I have 2 pair of Danner's. One pair is a 400G Thinsulate Version, and the other an uninsulated version for late spring & summer here in MT.

Hand made, tripple stiching, great sole composition, these boots are tough, but not on your feet  They are not easy on the wallet, but I would not buy another brand of boot.

Cabella's also have some nice boots, but from my experience with them, you end up replaceing them far sooner than any Danner I've owned. I live and work on a ranch in North Central MT. My boots have to be tough, comfortable, warm when needed and long lasting.

When i go on long day trips in the winter, or hicking mountains in the spring / summer, one thing I dont have to worry about is my footwear.

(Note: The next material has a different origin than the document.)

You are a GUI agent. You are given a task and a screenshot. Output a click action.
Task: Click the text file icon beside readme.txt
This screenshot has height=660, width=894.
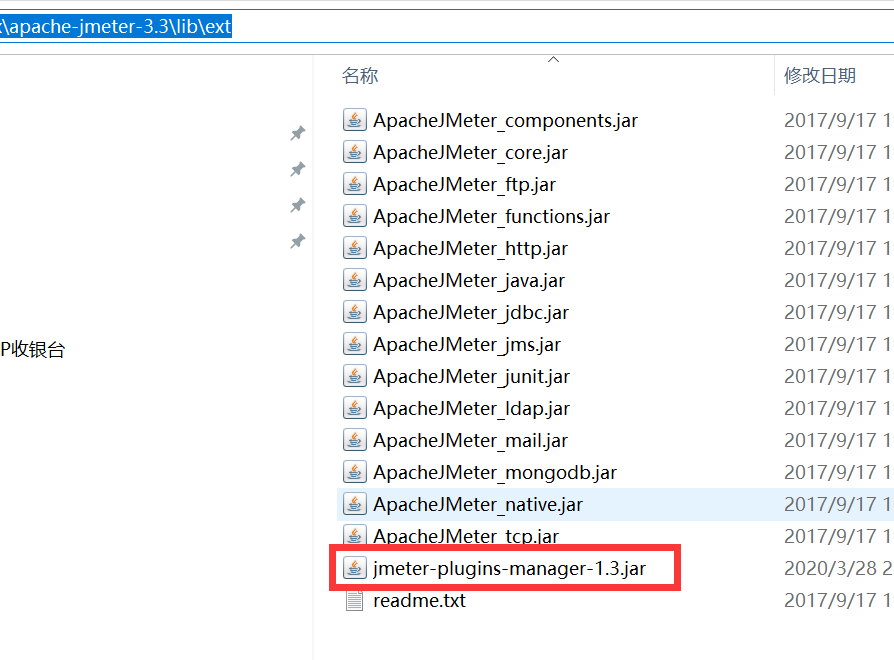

EDIT: Somebody mentined socks, even the best pair of boots money can buy wont help you if you wear the wrong socks. Wool is the only way to go, even in warm weather. For warm weather, get 50 to 100 weight socks, similar weights that you would use for high quality suits. Winter, heavy wool. Some people are very sensitive to wool, so am I, but I've found that buying quality wool socks makes a huge difference in comfort and function.


----------



## omegax (Oct 25, 2006)

I have a pair of Danner "Vanish" boots. Man are they LIGHT. However, they are mostly cordura, and it's wearing a little more than I expected. The outer layer is separating from the inner layer at some stress points around the laces. I've only had them for one full year (going on my second). By no means am I soured on Danner, but I'm thinking that some models are better than others. The definite plus is that they were comfy right out of the box. As much as I'm not all that impressed with the durability of the Vanishes, I'm very happy with the comfort and weight. My next pair of boots will also be Danners. However, next time, I think I'll sacrifice a little weight and get something in leather.


----------